Well maybe not only dyspraxic... any speech delays or failure to thrives? How did you guys overcome milestones? 

mandee1503
by Amanda on Nov. 14, 2013 at 12:10 PM

My son is ftt, but he still hasn't hit many milestones. We struggle to get him to gain weight. Any surgery, or sickness sets us back. 

jjamom
by Michele on Nov. 14, 2013 at 1:30 PM
My son has moderate to severe speech delays and has been considered FTT various times over his lifetime (mostly prior to age 27 mos when he had a heart repair). He has Down Syndrome and they have growth charts developed especially for those with DS because in general they do not usually follow the curve. My son has never even been on typical growth charts.

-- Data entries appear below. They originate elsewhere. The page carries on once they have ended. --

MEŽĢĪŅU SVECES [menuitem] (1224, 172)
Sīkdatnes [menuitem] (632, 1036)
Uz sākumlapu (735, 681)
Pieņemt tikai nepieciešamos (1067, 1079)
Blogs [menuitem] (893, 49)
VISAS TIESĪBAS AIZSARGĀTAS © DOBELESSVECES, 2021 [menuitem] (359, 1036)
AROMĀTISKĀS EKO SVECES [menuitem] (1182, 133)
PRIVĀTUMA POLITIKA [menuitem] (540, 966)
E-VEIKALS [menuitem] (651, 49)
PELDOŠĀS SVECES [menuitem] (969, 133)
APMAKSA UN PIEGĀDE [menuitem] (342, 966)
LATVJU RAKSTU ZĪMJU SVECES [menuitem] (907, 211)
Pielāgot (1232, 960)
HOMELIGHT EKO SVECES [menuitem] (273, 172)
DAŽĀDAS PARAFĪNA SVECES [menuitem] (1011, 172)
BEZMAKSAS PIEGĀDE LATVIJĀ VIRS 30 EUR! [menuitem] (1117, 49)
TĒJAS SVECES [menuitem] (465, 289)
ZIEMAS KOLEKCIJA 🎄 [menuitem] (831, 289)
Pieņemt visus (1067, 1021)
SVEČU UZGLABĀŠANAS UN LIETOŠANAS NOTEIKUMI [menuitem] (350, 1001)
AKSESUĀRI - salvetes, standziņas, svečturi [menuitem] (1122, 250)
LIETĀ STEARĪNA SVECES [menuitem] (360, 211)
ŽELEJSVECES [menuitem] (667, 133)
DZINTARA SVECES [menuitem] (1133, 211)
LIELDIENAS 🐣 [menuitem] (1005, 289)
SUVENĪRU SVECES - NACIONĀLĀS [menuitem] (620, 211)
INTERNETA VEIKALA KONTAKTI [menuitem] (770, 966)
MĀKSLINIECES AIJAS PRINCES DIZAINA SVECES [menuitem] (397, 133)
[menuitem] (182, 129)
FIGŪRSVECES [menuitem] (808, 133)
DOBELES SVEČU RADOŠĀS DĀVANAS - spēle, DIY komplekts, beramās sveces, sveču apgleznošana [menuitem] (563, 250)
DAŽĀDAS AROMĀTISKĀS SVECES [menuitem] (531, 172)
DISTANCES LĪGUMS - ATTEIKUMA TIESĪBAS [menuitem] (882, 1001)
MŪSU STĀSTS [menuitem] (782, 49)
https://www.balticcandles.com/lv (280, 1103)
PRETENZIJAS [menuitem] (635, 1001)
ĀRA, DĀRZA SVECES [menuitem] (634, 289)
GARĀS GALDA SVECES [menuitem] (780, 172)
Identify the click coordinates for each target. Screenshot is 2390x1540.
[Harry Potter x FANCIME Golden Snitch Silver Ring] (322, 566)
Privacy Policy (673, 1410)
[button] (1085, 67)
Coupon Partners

With speech, we have ongoing private speech therapy weekly for an hour and he has speech therapy at school 2x per week. His therapists use a lot of oral motor stimulation and the PROMPT method. It is very common for kids with DS to have speech apraxia (which I have been told is the same thing as dyspraxia?). I was even told by our geneticist that Alex had it, but I am not really sure if he truly does. None of his SLPs have ever said he does. He does have the characteristic gap between receptive (what he understands) and expressive (what he can say) language and does sometimes struggle to form certain sounds, but other than that I am not sure he "fits the bill" so to speak.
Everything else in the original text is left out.